DATA FOR REVIEW: Begin
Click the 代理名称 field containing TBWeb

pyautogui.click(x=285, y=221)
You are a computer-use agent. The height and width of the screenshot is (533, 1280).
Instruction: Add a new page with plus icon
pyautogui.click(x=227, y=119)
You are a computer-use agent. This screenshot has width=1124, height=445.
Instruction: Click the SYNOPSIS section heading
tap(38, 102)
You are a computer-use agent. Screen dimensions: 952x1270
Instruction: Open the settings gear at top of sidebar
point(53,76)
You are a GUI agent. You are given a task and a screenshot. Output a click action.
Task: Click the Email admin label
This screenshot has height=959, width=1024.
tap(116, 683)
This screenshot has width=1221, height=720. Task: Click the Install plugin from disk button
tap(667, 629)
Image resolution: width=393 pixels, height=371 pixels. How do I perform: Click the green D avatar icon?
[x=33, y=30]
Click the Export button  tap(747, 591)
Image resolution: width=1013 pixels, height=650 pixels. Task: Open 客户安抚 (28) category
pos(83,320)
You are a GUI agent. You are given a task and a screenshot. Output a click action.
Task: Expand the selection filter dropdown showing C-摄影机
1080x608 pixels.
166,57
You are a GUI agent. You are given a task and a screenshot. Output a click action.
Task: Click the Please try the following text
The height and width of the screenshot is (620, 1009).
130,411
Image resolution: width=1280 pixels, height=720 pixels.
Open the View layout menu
DATA FOR REVIEW: End
TASK DESCRIPTION: Reprint exactly, and only, the lines running from the one containing "Instruction: Open the" through the last line of the listing above.

ANSWER BOX:
Instruction: Open the settings gear at top of sidebar
point(53,76)
You are a GUI agent. You are given a task and a screenshot. Output a click action.
Task: Click the Email admin label
This screenshot has height=959, width=1024.
tap(116, 683)
This screenshot has width=1221, height=720. Task: Click the Install plugin from disk button
tap(667, 629)
Image resolution: width=393 pixels, height=371 pixels. How do I perform: Click the green D avatar icon?
[x=33, y=30]
Click the Export button  tap(747, 591)
Image resolution: width=1013 pixels, height=650 pixels. Task: Open 客户安抚 (28) category
pos(83,320)
You are a GUI agent. You are given a task and a screenshot. Output a click action.
Task: Expand the selection filter dropdown showing C-摄影机
1080x608 pixels.
166,57
You are a GUI agent. You are given a task and a screenshot. Output a click action.
Task: Click the Please try the following text
The height and width of the screenshot is (620, 1009).
130,411
Image resolution: width=1280 pixels, height=720 pixels.
Open the View layout menu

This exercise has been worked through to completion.